— Required action —
In the records below, find the line holding "1456x819 pixels. At"; copy it and every line after it to the end, omitting all images.

═══ Data records

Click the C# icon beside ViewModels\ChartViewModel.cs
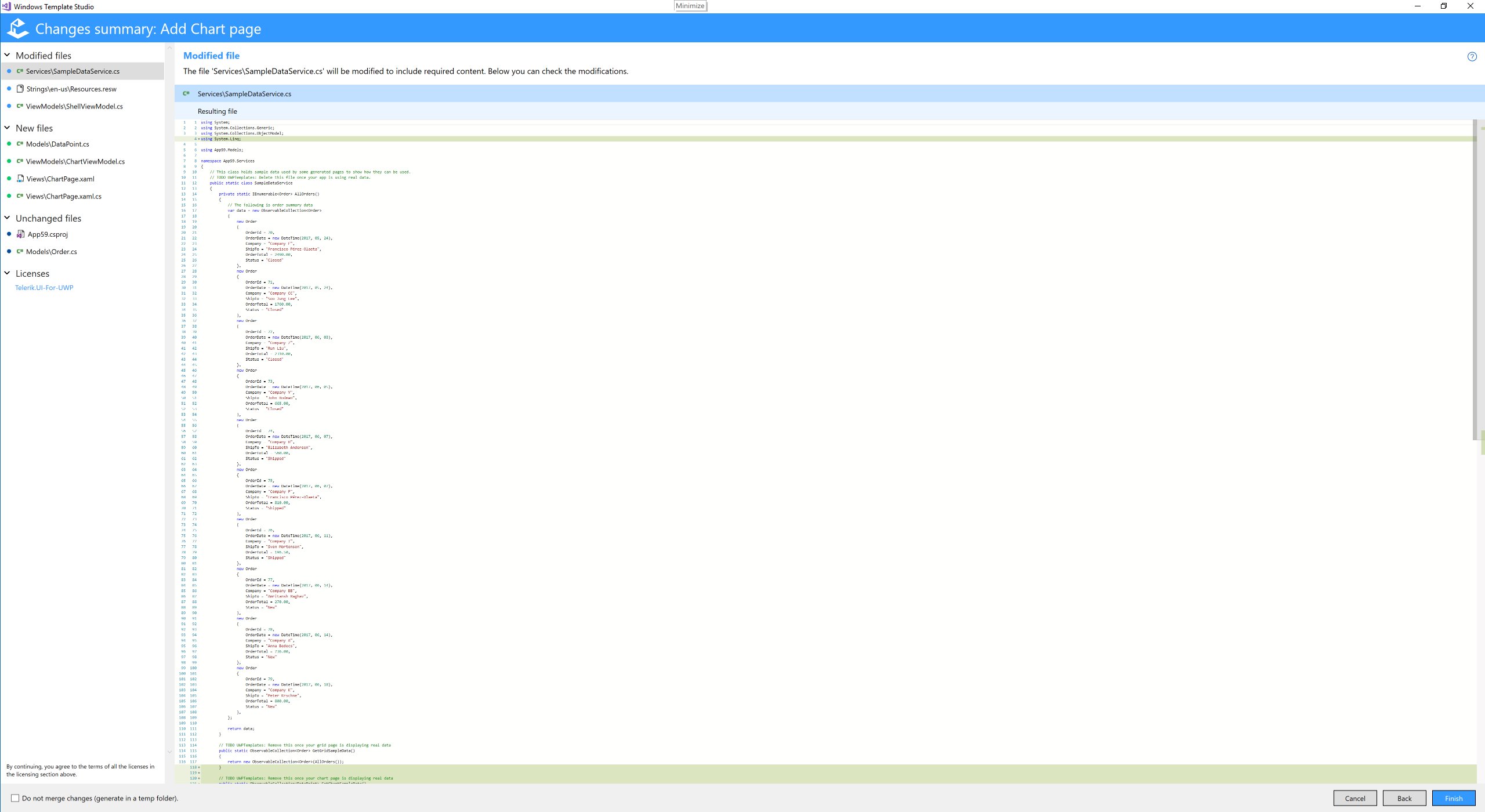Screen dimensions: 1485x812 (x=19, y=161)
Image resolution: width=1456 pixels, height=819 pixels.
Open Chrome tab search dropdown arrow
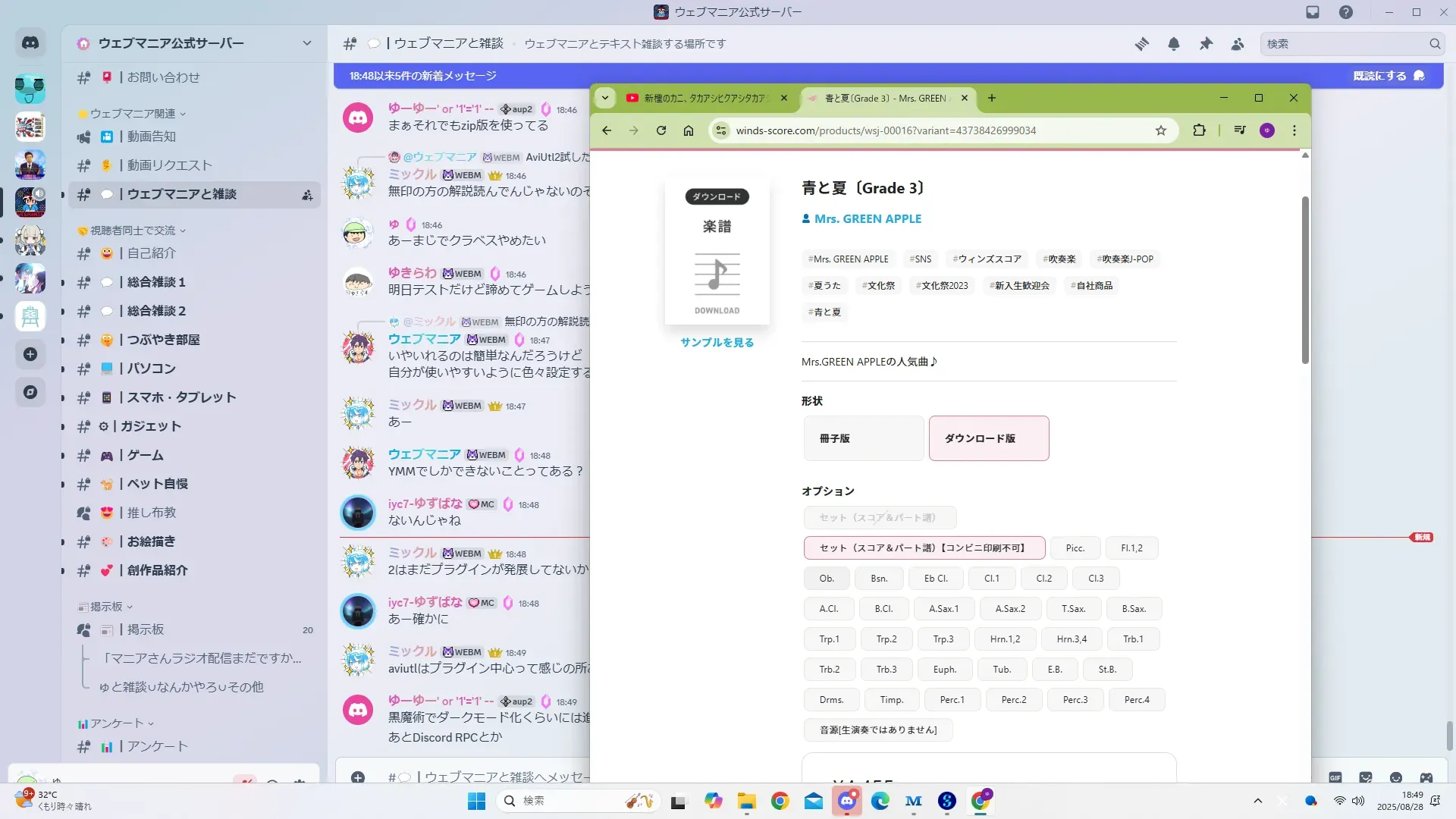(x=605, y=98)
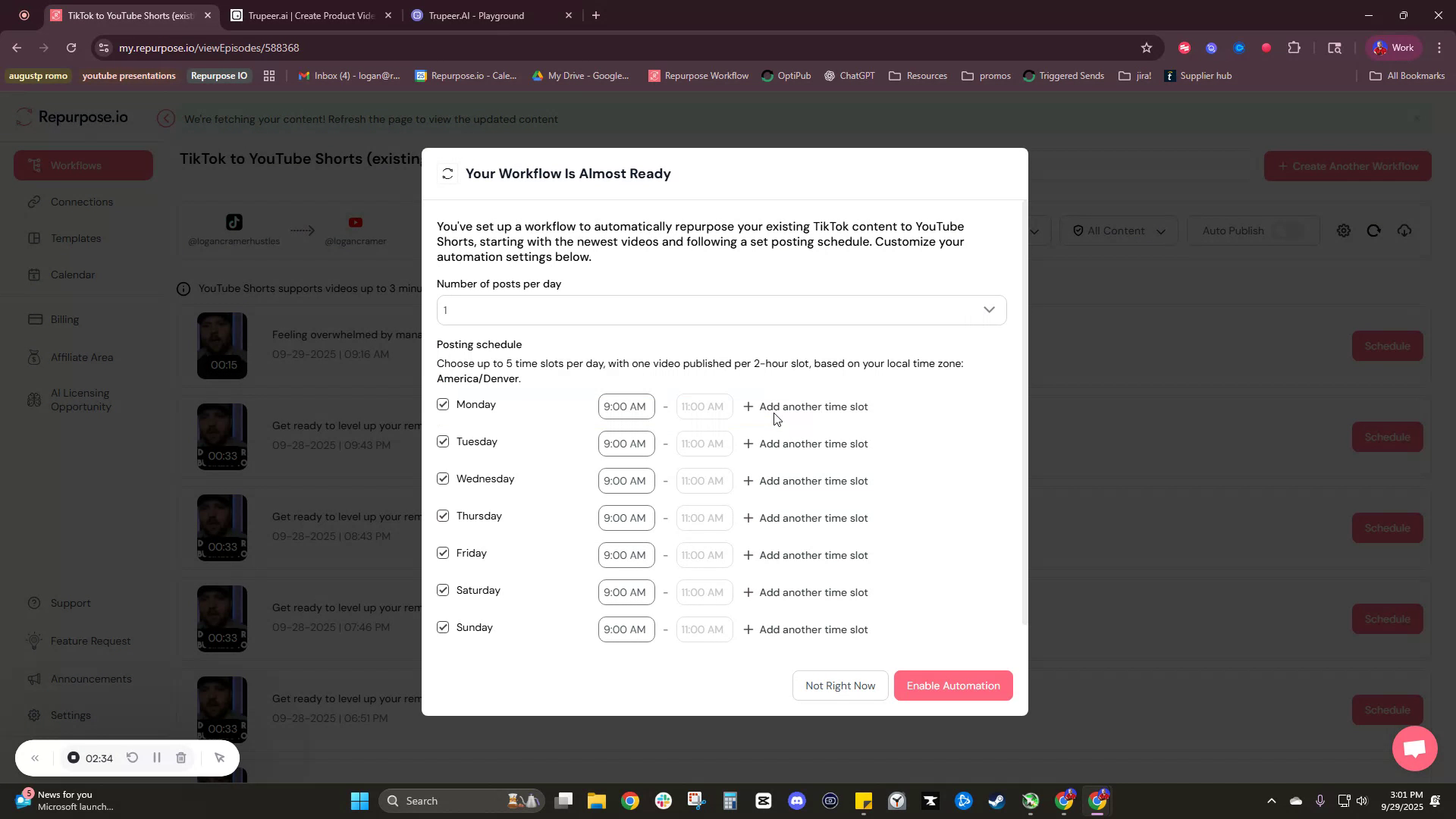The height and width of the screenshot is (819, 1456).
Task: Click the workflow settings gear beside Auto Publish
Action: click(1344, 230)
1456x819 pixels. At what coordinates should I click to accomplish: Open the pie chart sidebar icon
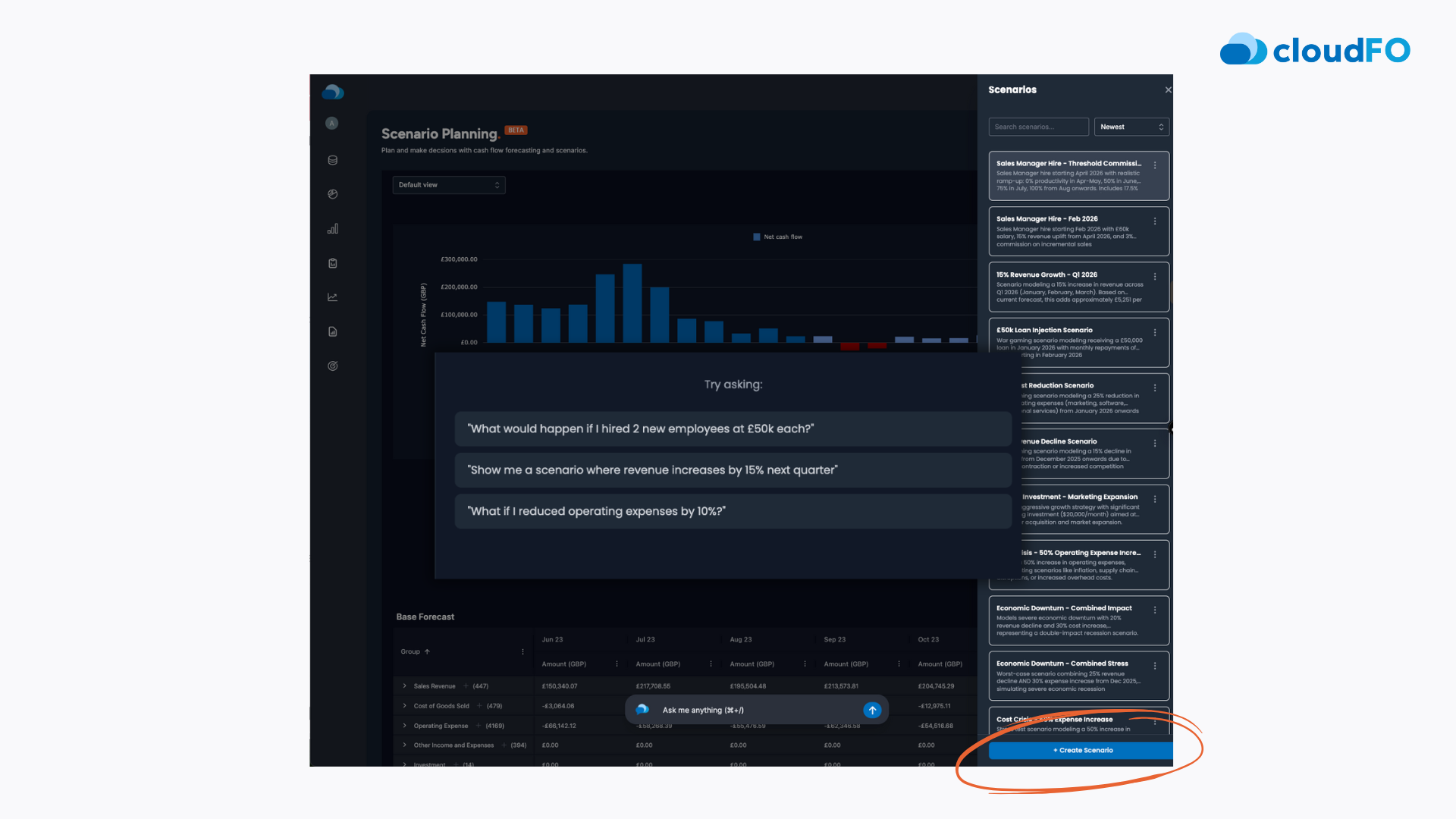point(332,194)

══════

— Your response —
1456x819 pixels. At what coordinates should I click to accomplish: Open the pie chart sidebar icon
point(332,194)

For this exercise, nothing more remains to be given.